» **Selected text**:
________________________
An article by Jeffery Rosen in the June1st issue of The New Yorker magazine discusses the erosion of privacy in the United States. According to Rosen, the American legal system today offers fewer privacy protections than existed in the pre-Revolutionary War era. Rosen contrasts the treatment of gadfly Bristish publisher John Wilkes in 1763 with that of U.S. Senator Robert Packwood in 1995. After angering King George III, Wilkes was arrested for seditious libel and his personal papers seized at his home. But Wilkes was not only acquitted of the criminal charges but won two huge civil judgements against those who seized his papers.

More than two centuries later, when Senator Packwood tried to conceal his personal diaries from fellow-legislators, he found that legal protections for private papers had evaporated. (Senator Packwood was accused by more than two dozen former female Senate employees and lobbyists of making unwanted sexual advances during the 26 years he was a Senator.) Over the past 40 years, the U.S. Supreme Court has systematically chipped away at the 19th Century decisions that afforded Americans the same privacy rights that John Wilkes enjoyed in 1763. According to Rosen, the government's crusades for civil rights, and against white collar crime and drugs are largely responsible for the erosion of personal privacy rights. Moreover, the Supreme Court has stretched the media's protection against libel suits to the extent that such suits are almost impossible to win by anyone who is in any way "newsworthy." [It is interesting to note that U.S. Supreme Court Justices are extremely protective of their personal privacy and the secrecy of the Court's deliberations.]

Data and information quality are seriously harmed when privacy rights vanish. If politicians' personal diaries can be subpoenaed at a prosecutor's whim, what politician will maintain a personal diary? If elected officials are afraid to speak with their staff, with their legal counsel, and with friends about the events of the day, what will future generations know about the present? The article appears on page 36.
________________________
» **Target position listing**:
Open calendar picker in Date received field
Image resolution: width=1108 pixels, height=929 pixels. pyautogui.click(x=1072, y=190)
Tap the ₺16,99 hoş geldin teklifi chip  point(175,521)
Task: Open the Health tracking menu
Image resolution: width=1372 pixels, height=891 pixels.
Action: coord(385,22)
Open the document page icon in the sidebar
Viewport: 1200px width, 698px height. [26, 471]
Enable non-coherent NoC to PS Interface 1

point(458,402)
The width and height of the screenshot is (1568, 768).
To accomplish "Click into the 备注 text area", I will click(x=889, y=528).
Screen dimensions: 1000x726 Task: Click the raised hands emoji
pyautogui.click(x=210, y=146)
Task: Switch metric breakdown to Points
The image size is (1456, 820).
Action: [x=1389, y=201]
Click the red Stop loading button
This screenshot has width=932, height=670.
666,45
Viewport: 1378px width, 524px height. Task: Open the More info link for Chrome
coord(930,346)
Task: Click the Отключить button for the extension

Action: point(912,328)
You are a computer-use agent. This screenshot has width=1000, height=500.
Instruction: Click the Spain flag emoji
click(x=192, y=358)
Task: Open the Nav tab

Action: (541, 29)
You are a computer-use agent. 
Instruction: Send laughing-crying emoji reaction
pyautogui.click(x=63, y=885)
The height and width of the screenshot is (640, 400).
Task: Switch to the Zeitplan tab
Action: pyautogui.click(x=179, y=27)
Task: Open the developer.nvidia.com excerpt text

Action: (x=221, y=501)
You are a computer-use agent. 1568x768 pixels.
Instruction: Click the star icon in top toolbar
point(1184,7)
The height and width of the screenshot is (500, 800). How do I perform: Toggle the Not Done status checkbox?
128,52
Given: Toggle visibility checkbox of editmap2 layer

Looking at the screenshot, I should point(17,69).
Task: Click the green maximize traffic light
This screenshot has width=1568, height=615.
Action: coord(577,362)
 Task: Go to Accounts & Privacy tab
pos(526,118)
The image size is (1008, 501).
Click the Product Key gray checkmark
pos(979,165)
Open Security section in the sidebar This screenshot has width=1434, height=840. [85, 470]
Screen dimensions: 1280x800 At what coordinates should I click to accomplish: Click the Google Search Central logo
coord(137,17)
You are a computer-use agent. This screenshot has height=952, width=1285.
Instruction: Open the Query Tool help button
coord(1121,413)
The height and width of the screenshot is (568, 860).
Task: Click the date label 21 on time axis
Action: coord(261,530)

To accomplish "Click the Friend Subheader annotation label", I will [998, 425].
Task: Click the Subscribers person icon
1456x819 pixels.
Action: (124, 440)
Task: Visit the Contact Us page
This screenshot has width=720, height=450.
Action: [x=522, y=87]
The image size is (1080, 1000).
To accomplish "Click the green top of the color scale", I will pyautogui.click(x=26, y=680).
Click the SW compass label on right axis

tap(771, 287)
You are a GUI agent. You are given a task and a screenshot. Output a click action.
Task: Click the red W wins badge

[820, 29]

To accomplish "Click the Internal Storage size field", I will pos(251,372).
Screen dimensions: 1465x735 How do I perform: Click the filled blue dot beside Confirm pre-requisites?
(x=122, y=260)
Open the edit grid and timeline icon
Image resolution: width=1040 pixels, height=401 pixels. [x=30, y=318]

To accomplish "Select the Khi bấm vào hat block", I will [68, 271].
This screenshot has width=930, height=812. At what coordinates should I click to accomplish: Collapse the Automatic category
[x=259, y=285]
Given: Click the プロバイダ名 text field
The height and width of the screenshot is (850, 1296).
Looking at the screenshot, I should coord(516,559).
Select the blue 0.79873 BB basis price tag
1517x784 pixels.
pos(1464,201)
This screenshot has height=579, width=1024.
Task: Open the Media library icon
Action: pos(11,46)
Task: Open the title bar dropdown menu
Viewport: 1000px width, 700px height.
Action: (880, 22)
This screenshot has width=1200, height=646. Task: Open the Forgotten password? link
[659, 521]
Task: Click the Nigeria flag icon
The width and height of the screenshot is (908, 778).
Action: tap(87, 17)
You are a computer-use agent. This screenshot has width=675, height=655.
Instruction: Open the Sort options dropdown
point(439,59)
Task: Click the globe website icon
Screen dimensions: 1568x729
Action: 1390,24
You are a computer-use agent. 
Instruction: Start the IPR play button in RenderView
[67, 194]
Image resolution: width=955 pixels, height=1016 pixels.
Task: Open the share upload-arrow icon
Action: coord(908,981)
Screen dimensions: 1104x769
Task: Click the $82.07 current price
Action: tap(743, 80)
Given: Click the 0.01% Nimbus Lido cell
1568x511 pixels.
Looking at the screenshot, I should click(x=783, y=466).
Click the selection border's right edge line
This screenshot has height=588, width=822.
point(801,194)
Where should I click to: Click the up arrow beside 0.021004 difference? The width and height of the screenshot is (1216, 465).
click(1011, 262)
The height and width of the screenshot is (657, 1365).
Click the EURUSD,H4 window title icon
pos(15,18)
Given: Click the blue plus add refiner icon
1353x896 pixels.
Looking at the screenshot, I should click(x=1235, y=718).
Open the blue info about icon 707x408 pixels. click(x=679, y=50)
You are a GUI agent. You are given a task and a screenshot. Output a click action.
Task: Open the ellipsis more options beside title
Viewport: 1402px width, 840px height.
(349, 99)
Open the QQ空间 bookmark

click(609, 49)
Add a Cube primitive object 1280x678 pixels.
________________________
» **Required work**:
#1 Reproduce the privacy passage word for word, beginning at "An article by" and stopping after "seized his papers.".
#2 List every person the privacy passage mentions by name.

» **Completed exercise**:
#1
An article by Jeffery Rosen in the June1st issue of The New Yorker magazine discusses the erosion of privacy in the United States. According to Rosen, the American legal system today offers fewer privacy protections than existed in the pre-Revolutionary War era. Rosen contrasts the treatment of gadfly Bristish publisher John Wilkes in 1763 with that of U.S. Senator Robert Packwood in 1995. After angering King George III, Wilkes was arrested for seditious libel and his personal papers seized at his home. But Wilkes was not only acquitted of the criminal charges but won two huge civil judgements against those who seized his papers.

#2
Jeffery Rosen
John Wilkes
King George III
Robert Packwood